Why This Matters for Security Teams
JIT access shifts accountability from permanent entitlements to runtime control, so the real question is not who can ask for access, but who owns the policy that grants, monitors, and revokes it across cloud services, CI/CD pipelines, and administrator workflows. When that ownership is unclear, teams often end up with duplicated approvals, broken audit trails, and inconsistent expiry behavior. The result is a control gap that looks temporary on paper but persists operationally.

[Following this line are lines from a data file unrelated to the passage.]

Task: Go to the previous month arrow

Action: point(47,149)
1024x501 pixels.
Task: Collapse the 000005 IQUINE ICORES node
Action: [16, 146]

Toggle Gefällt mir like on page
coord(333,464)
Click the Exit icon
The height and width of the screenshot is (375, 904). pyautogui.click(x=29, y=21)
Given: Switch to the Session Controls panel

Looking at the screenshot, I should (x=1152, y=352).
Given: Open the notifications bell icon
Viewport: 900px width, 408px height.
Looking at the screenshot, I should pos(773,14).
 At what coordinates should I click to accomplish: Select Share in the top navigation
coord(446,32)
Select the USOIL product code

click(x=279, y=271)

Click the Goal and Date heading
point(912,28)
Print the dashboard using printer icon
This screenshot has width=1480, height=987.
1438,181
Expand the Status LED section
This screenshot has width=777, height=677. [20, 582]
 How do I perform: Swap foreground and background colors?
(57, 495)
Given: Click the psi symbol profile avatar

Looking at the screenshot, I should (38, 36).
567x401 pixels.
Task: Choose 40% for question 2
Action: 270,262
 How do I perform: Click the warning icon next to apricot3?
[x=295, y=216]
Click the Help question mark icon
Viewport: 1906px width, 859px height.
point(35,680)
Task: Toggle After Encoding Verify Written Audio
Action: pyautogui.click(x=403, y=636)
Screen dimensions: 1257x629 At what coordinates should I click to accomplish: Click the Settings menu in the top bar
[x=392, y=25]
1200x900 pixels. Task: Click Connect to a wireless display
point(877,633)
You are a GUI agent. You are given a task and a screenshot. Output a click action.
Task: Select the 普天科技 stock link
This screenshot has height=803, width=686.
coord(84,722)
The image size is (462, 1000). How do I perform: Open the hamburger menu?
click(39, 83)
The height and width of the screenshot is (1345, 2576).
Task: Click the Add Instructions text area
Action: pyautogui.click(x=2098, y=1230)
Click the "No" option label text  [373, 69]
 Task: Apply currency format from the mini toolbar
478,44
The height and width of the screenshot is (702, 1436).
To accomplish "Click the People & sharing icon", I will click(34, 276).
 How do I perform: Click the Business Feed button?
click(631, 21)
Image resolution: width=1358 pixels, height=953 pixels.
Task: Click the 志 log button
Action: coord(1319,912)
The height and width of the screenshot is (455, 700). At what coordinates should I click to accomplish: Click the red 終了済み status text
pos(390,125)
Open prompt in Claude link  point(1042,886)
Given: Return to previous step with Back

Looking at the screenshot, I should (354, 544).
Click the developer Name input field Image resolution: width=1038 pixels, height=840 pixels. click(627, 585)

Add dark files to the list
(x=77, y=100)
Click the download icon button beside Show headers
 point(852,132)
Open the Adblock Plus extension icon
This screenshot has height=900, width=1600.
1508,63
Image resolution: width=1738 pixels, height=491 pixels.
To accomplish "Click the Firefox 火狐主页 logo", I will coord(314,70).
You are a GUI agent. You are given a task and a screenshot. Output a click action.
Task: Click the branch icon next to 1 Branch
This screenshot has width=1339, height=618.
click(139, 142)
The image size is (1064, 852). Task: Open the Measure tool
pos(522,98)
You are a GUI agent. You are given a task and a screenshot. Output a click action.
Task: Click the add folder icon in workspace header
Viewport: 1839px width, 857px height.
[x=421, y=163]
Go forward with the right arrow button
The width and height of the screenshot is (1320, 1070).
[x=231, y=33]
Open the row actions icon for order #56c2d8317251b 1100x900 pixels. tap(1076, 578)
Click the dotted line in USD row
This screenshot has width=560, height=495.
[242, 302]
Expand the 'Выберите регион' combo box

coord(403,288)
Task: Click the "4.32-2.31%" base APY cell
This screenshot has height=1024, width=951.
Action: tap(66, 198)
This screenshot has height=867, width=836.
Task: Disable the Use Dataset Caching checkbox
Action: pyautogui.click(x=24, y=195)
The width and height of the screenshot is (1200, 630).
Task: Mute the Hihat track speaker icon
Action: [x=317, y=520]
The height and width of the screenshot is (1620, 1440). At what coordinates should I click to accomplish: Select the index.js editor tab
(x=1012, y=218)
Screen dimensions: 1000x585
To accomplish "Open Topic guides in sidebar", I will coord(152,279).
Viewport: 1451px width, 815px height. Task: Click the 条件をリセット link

This is especially important for NHIs because machine access is often distributed across PAM, cloud security, and platform engineering. NHIMG research shows that 88.5% of organisations say their non-human IAM practices lag behind or merely match human IAM, which helps explain why JIT governance is still treated as an exception rather than a core control plane. Current guidance from the OWASP Non-Human Identity Top 10 reinforces that credentials without clear lifecycle ownership become a repeatable exposure, not a one-time event. In practice, many security teams discover accountability gaps only after a just-in-time grant has already outlived the task it was supposed to protect.
How It Works in Practice
Accountability for JIT access should be assigned by control domain, not by who happens to click approve. The owner of the entitlement policy defines who may request access, under what conditions, and for how long. The owner of logging defines what evidence is retained, how it is correlated, and who reviews anomalies. The owner of expiry behavior ensures access is revoked automatically when the task ends or the TTL is reached. For NHIs, that usually means a shared operating model between PAM, cloud platform, and application teams, with a named control owner above them.
In practice, good JIT design uses workload identity and policy-as-code so access is issued at runtime and tied to the specific workload, request, or session. For example, an agent or pipeline job should receive short-lived credentials only after policy checks confirm the target environment, action, and risk context. That approach aligns with emerging guidance in NIST AI Risk Management Framework-style governance, even though there is no universal standard for JIT accountability across all identity types yet. The practical control stack is usually:
- Policy owner sets eligibility, conditions, and TTL.
- PAM or cloud control plane issues ephemeral access.
- Platform or pipeline owner verifies task completion and revocation.
- Security operations reviews logs, exceptions, and failed revocations.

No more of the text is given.